Они действительно ссорились из-за меня, Рарагю приревновала ко мне Тиауи, что и стало поводом к ссоре. Обе девочки, как два готовых сцепиться котенка, побледнели и дрожали от гнева.
— Finito oufa (любовница китайца)! — воскликнула Тиауи, не находя слов для ругательств и опасно намекая на красивую тапа из зеленого газа.
— Oviri amotakta (дикарка, людоедка)! — возражала Рарагю, знавшая, что ее подруга была привезена еще ребенком с дальнего острова Помоту и что если Тиауи сама не людоедка, то такие наверное были в ее семье.
Оскорбления попали в цель, и девочки, бросившись друг на друга, стали царапаться и кусаться. Их разняли. Они начали плакать, и Рарагю бросилась в объятия Тиауи. Они обожали друг друга и поцеловались в знак примирения.
XLVII
Тиауи, забывшись, «поцеловала» Рарагю носом, сообразно старому, забытому обычаю племени маори — привычка эта сохранилась у нее с раннего детства. Она коснулась своим носиком округлой щеки Рарагю и сильно втянула в себя воздух. Так раньше приветствовали друг друга маори: поцелуй губами был привезен к ним из Европы.
Рарагю, несмотря на свои слезы, с усмешкой взглянула на меня, и эта усмешка означала приблизительно следующее: «Видишь, какая она дикарка! Я была права, назвав ее так, Лоти! Но я все равно очень люблю ее!»
И они крепко поцеловались. Через минуту все уже было забыто.
XLVIII
Под старыми кокосовыми пальмами, в пустынных местах у голубого моря, всегда печальных, возвышаются похоронные холмы — высокие коралловые тумулусы… Это — marae, места погребения вождей. Их история теряется в неведомом прошлом Полинезии. Эти захоронения встречаются на взморье всех островов, где обитают маори. Таинственные островитяне Ранану украшали эти могилы гигантскими статуями с устрашающими лицами; таитяне сажали на них железные деревья. Железное дерево для них то же, что для нас кипарис — у него темная листва, а морской ветер с загадочным свистом проникает в его неподвижные ветви… Эти тумулусы, белые, несмотря на древность, и поросшие темными деревьями — ужасное напоминание о прошлом. Они служили алтарями, на которых приносились человеческие жертвы в память умерших.

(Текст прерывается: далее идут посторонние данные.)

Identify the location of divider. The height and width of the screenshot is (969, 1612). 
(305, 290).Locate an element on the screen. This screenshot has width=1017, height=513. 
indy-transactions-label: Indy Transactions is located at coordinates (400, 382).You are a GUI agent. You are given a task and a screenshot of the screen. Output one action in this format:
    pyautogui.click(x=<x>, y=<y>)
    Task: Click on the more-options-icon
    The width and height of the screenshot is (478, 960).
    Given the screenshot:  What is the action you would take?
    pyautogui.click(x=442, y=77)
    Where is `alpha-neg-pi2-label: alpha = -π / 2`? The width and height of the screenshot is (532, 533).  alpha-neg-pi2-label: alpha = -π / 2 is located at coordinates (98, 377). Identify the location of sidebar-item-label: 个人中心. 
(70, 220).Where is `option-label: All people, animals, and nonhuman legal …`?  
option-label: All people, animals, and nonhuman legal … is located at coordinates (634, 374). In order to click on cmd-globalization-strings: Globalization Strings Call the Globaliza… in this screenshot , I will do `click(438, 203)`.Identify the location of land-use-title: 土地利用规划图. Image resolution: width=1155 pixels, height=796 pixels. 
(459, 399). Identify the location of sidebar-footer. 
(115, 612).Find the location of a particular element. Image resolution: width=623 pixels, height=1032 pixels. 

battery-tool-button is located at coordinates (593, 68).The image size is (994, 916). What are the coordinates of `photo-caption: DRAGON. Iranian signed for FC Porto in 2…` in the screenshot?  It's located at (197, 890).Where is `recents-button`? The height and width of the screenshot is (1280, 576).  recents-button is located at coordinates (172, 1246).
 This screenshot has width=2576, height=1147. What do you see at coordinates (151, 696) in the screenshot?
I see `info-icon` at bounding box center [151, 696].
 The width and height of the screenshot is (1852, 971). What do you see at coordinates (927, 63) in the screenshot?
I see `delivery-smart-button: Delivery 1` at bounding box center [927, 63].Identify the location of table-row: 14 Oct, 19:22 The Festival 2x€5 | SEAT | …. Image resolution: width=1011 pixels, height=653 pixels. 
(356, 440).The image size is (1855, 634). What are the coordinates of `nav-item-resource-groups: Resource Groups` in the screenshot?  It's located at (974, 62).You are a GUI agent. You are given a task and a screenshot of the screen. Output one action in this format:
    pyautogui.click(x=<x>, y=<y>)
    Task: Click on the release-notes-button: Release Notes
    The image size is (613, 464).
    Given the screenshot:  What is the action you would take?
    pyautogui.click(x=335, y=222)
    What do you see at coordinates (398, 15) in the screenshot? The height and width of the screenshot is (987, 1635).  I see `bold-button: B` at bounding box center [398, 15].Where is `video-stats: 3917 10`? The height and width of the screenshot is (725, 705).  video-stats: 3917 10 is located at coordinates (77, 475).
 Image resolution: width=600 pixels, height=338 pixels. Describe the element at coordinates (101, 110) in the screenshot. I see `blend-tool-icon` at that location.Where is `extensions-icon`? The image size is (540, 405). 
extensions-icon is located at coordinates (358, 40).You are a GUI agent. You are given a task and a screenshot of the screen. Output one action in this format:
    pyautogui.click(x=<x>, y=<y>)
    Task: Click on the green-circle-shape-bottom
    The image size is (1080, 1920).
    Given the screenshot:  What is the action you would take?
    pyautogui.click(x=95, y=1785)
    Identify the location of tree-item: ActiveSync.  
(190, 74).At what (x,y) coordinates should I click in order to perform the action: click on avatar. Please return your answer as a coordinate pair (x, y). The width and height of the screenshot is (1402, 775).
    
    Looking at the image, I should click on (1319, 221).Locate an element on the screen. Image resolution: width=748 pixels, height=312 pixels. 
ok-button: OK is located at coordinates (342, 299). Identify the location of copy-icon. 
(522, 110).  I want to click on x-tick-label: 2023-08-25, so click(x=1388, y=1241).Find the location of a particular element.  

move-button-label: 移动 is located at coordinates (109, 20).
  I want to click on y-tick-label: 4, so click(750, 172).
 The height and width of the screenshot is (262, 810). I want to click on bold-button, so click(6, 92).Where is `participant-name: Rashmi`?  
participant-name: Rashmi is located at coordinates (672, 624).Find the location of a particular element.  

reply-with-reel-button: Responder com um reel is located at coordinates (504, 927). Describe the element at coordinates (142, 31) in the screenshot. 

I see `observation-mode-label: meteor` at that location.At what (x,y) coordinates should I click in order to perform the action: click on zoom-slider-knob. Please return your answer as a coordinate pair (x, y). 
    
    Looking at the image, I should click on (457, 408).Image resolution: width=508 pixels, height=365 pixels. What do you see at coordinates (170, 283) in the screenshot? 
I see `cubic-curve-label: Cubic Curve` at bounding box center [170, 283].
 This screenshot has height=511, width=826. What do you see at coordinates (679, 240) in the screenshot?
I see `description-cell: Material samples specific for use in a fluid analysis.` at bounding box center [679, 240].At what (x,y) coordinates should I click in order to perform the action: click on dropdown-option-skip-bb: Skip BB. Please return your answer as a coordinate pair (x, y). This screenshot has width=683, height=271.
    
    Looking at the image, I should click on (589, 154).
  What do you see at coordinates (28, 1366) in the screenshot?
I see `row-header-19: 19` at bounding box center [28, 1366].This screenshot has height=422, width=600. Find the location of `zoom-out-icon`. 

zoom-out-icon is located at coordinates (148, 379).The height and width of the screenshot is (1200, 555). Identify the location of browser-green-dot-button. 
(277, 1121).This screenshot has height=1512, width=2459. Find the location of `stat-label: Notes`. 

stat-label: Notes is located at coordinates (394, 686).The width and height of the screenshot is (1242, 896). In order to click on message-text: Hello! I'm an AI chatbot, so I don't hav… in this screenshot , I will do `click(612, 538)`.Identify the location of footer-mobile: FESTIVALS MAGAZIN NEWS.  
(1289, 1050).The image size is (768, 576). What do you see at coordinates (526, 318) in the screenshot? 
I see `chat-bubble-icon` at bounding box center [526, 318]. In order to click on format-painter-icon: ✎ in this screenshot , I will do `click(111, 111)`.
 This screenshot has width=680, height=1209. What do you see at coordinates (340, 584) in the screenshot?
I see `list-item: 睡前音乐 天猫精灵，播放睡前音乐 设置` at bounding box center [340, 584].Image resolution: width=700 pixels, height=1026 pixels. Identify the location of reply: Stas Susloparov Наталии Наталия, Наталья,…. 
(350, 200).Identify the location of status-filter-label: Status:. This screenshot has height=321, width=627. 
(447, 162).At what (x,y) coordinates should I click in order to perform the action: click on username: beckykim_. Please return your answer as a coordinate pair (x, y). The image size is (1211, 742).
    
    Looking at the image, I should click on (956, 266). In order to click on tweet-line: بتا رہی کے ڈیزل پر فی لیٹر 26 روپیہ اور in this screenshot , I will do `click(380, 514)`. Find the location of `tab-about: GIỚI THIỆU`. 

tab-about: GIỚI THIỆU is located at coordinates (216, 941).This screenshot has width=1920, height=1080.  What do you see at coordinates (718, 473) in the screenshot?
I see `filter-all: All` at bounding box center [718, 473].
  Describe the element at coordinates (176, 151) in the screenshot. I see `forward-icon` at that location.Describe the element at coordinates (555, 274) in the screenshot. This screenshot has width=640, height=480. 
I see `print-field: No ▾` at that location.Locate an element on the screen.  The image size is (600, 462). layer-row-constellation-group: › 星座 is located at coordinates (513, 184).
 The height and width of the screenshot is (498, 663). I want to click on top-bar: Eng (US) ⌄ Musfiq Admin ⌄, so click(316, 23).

Таити, по словам Помаре, — единственный остров, где даже в самые древние времена жертву не съедали после заклания, а только делали вид, что приступают к похоронной тризне. Жертве вырывали глаза, клали их на блюдо и подавали королеве, это было ее странной прерогативой (рассказано Помаре).
XLIX
Тагапаиру, приемный отец Рарагю, занимался промыслом до такой степени необычным, что даже в нашей Европе, столь изобретательной в этом отношении, наверное, еще не выдумали ничего подобного.